__Excerpt provided__:

Moving House
Added 2023-03-04 21:40:53 +0000 UTCHey everyone, hope you’ve been well. This February was been a little hectic for myself, mostly due to a bout of illness that interrupted the regular flow of my life for a couple of weeks. The last week of the month also saw me become incredibly busy due to other factors outside my control so I had to postpone writing up this latest post for you guys. Still, enough excuses! I managed to do a few important things recently and, while I’m mostly putting a pin on other things I’ve promised to talk about like Matrix or the story list, I think it’s worth talking about them.
The main thrust of what I’ll be talking about is the fact that I migrated the server. To the cloud. Which is sort of a meaningless marketing thing, really, since the site has been running on a Virtual Private Server since its inception. An actual proper server requires either thousands of dollars to buy hardware outright or various times more what I pay now to rent. So, then, what do I mean by cloud? To make a boring story short, it’s just a slightly newer way that VPS are deployed to customers. Many servers and their operating systems are virtualized, that is to say real hardware apportions part of its resources to an installed environment that mostly otherwise works as normal. It used to be that THP ran on an old limited container-like thing called OpenVZ which had a few limitations for both the host machine and its users which made it fall out of fashion in favor of various KVM implementations among hosting services. The tendency has been towards giving more flexibility and options for customers to manage and specify what goes on in their virtual systems while reducing complexity and overhead for the hosts.

__Raw data__:
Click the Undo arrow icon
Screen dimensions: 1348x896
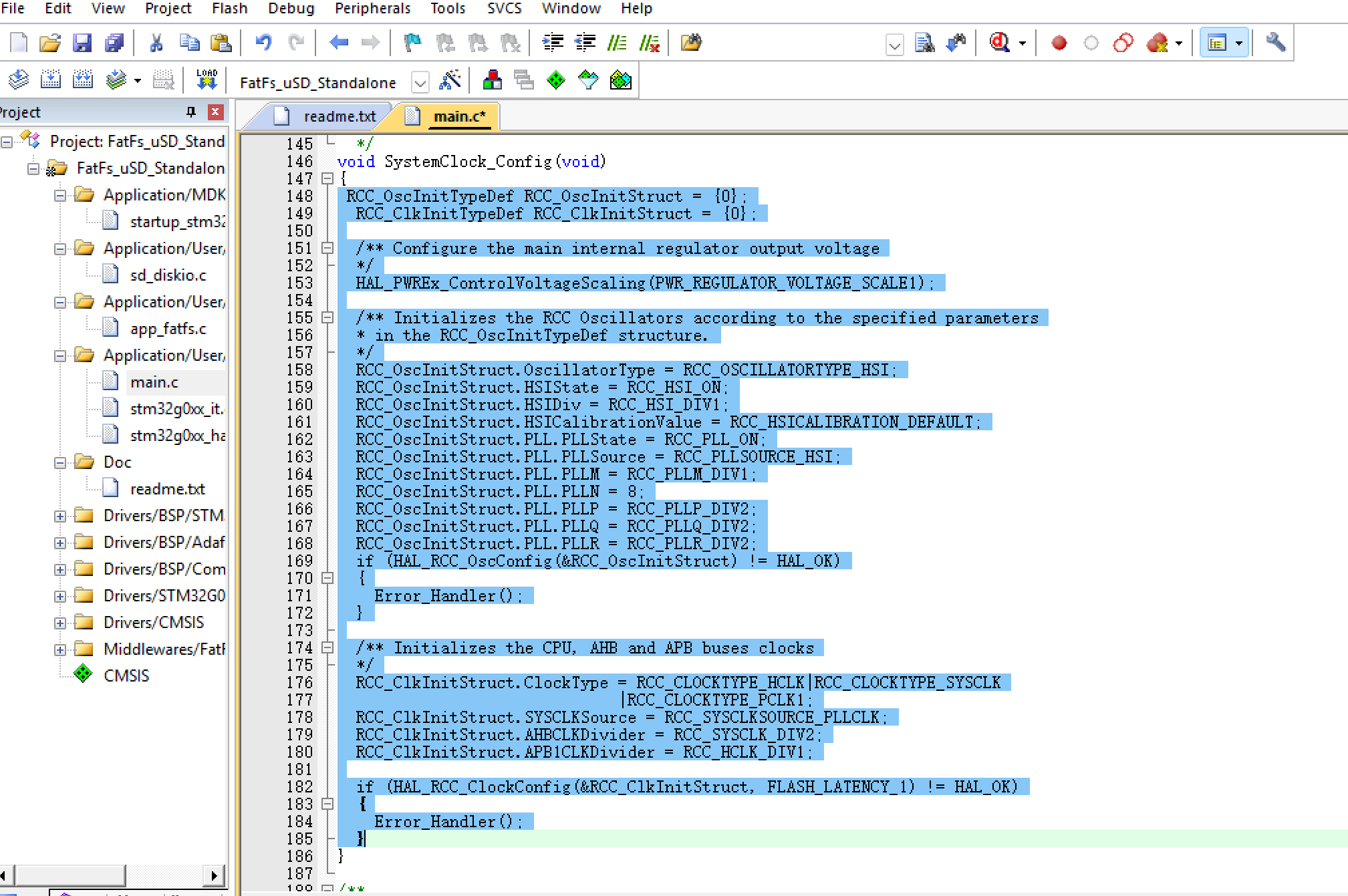(263, 43)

__Task description__:
Can you output, word for word, the passage of the post on migrating the server that starts at the words "Moving House" and ends after "talking about them."?

__Solved problem__:
Moving House
Added 2023-03-04 21:40:53 +0000 UTCHey everyone, hope you’ve been well. This February was been a little hectic for myself, mostly due to a bout of illness that interrupted the regular flow of my life for a couple of weeks. The last week of the month also saw me become incredibly busy due to other factors outside my control so I had to postpone writing up this latest post for you guys. Still, enough excuses! I managed to do a few important things recently and, while I’m mostly putting a pin on other things I’ve promised to talk about like Matrix or the story list, I think it’s worth talking about them.